On October 30, 2019, the plaintiffs in the Alston v. NCAA case gained support in the form of an amicus curiae brief from the Open Markets Institute, Change to Win, the National Employment Law Project, economics professor Marshall Steinbaum, and law professors Sanjukta Paul and Veena Dubal. In the brief submitted to the Ninth Circuit Court of Appeals, the amici argue that the U.S. District Court Judge for the Northern District of California, Claudia Wilken, reached “an overly narrow” decision based upon an inaccurate analysis under the Rule of Reason.

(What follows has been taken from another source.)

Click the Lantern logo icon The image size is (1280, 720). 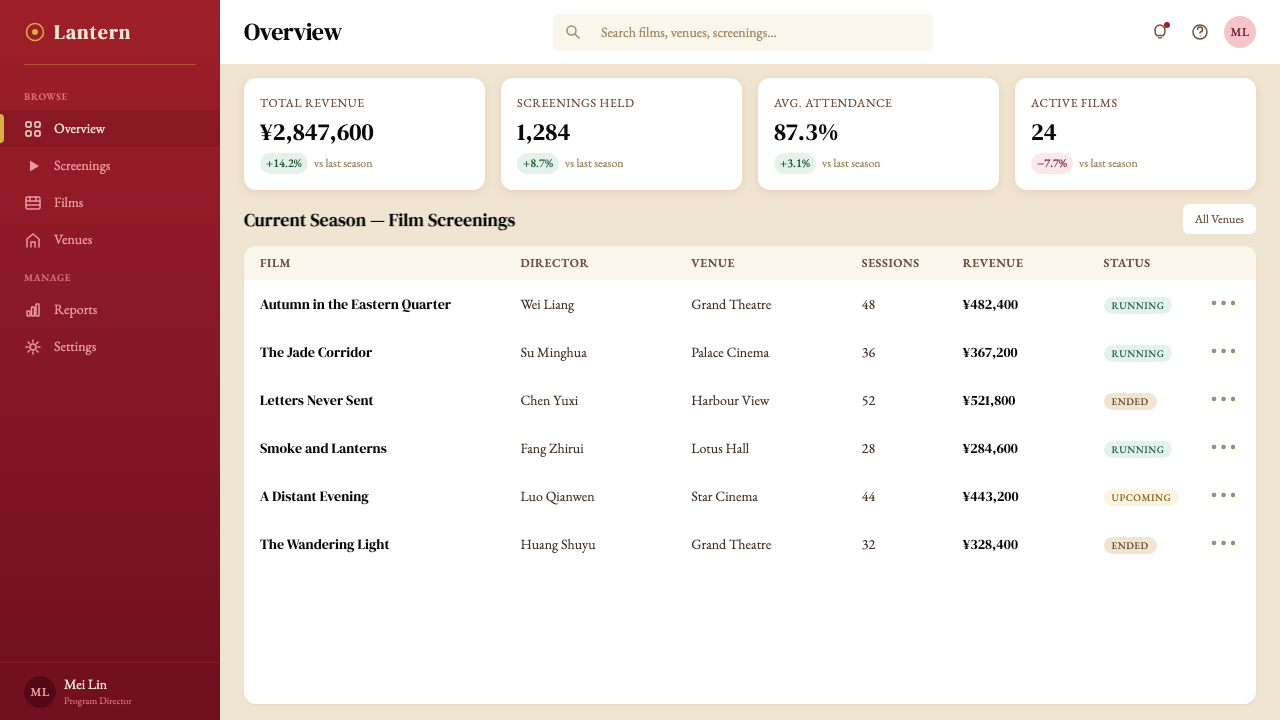[x=34, y=32]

Previously, we reported that Wilken applied the Rule of Reason analysis and evaluated the procompetitive aspects of the student-athlete compensation rules against the anticompetitive effects and whether the compensation limits should be prohibited. Wilken ruled that the NCAA’s student-athlete compensation rules “unreasonably restrain trade in violation of . . . the Sherman Act.” She then permitted student-athletes to receive compensation or benefits “related to education.”
While the Alston plaintiffs applauded the decision, the NCAA disagreed and appealed to the Ninth Circuit. The amici recognizes that the district court “held the NCAA liable,” but they disagree with the court’s adoption of “an overly narrow remedy.”

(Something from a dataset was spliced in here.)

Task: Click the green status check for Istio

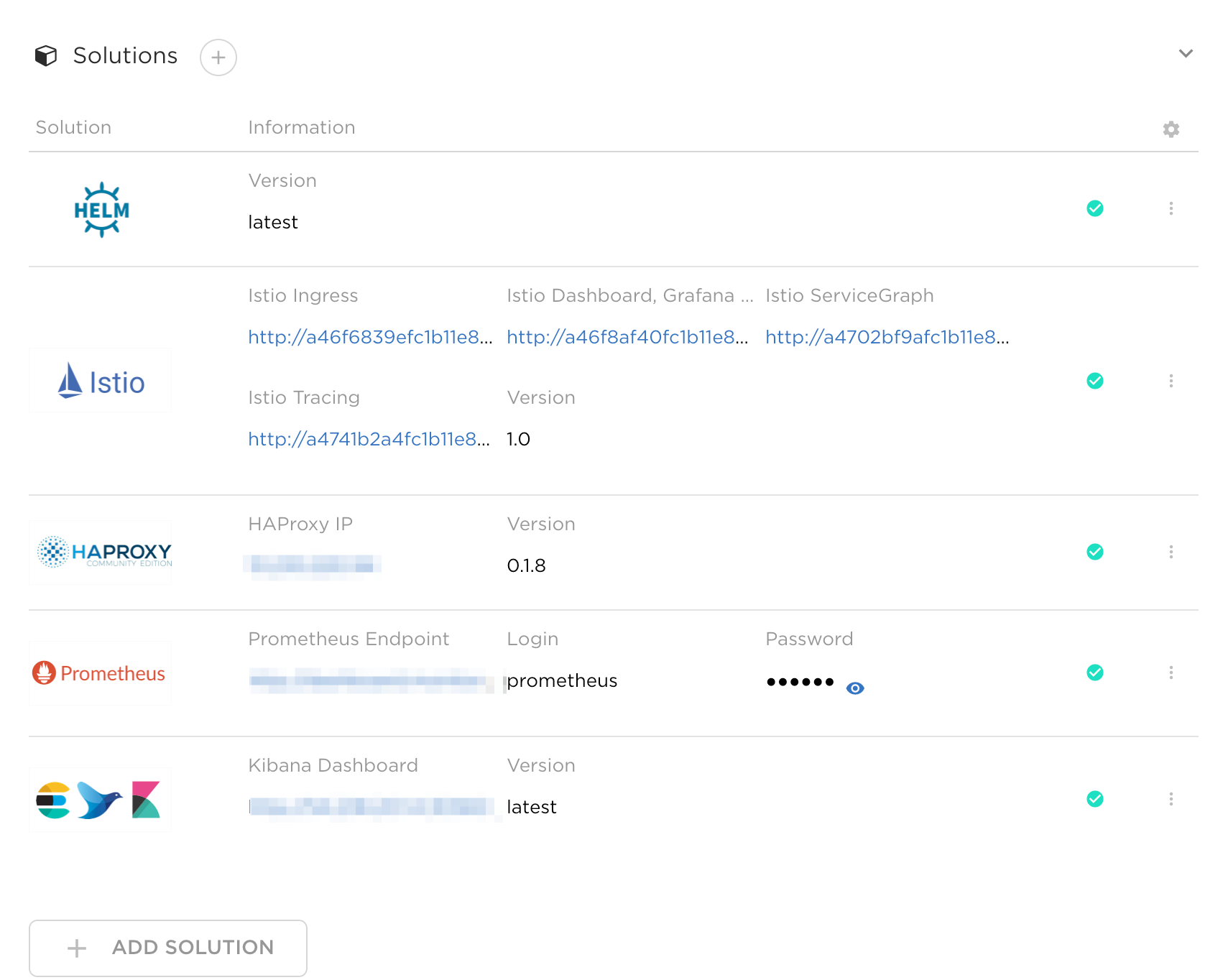Action: [1095, 381]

Wilken ruled that the NCAA’s limits on student-athlete compensation tied to the cost of education violated the Sherman Act; however, limits on other forms of compensation provide benefits to college sports fans. It is the latter part of the ruling where the amici disagree. The Sherman Act analysis, the amici argue, should be confined to the “effects on [student-athletes]–and no other group.” The amici believe that Wilken’s analysis, under the Rule of Reason, was flawed because the analysis should have disregarded “other groups, such as viewers of college sports.”

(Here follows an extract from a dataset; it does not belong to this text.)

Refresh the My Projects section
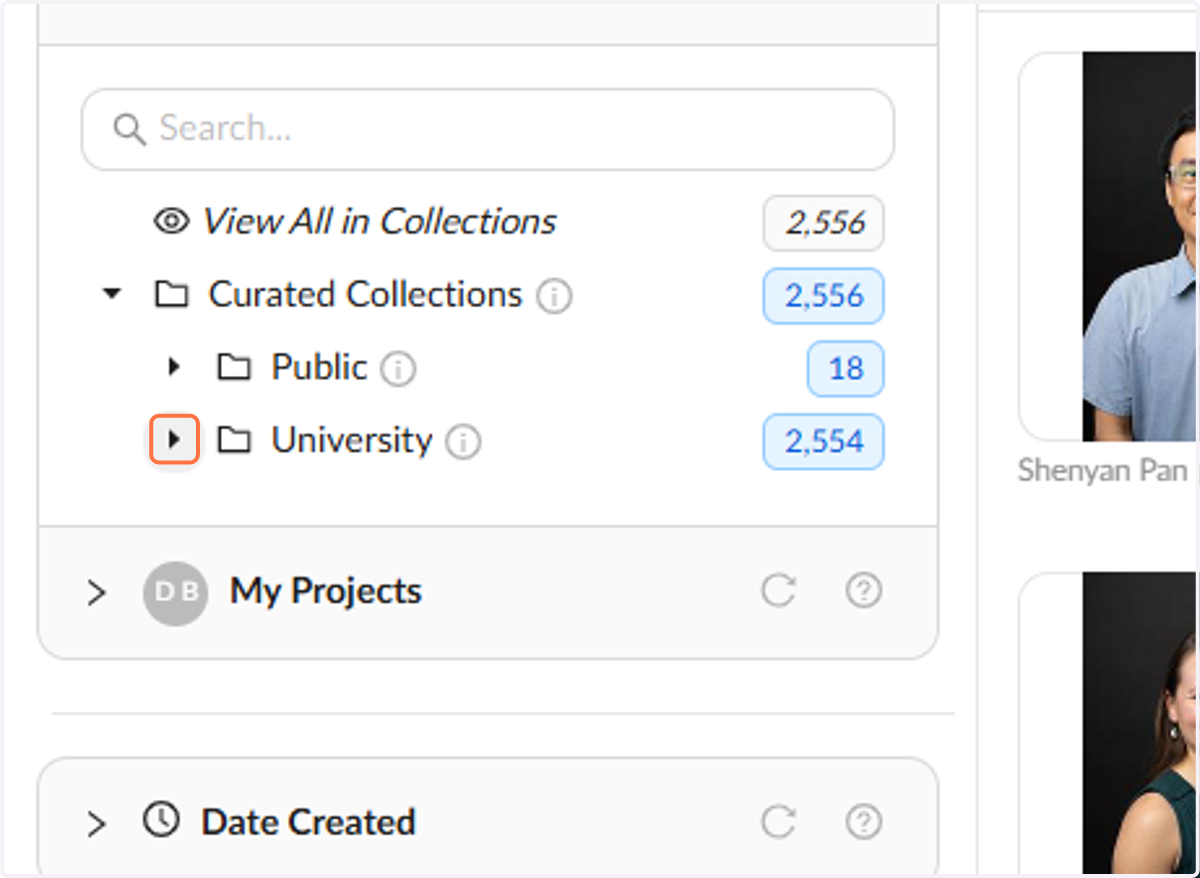 point(778,591)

In essence, the amici contend that the NCAA is escaping liability because they can “demonstrate that their restraint’s benefits to consumers exceed the harm to workers . . . .”
In National Society of Professional Engineers v. United States, 435 U.S. 679, 692 (1978), the U.S. Supreme Court made clear that the “purpose of [antitrust Rule of Reason] analysis is to form a judgment about the competitive significance of the restraint; it is not to decide whether a policy favoring competition is in the public interest, or in the interest of the members of an industry.” The amici argue that when Wilken “found that the challenged restraints had no benefit to [student-athletes Judge Wilken] should have enjoined all NCAA compensation restraints . . . .”
In its initial brief to the Ninth Circuit, the NCAA argued that eliminating the cap on certain forms of compensation will negatively affect consumer demand. The plaintiffs refuted that claim by providing the court with [redacted] data showing the NCAA and its affiliates had not seen a decrease in revenue since the cost of attendance cap was eliminated following the Ninth Circuit affirming, in part, Wilken’s decision in the O’Bannon case. The NCAA maintains that its rules and regulations, mainly their cap on some forms of student-athlete compensation, are necessary to preserve the tradition of amateurism in college sports. They want to maintain a demarcation between amateur and professional sports.
A difference, they argue, would blur if student-athletes begin to receive compensation similar to a professional athlete. The Alston plaintiffs, the amicus curiae, and the defendant-NCAA raise notable and important issues on both sides of the coin. The Ninth Circuit’s ruling will reverberate throughout the college athletics community.
We will continue to monitor this case.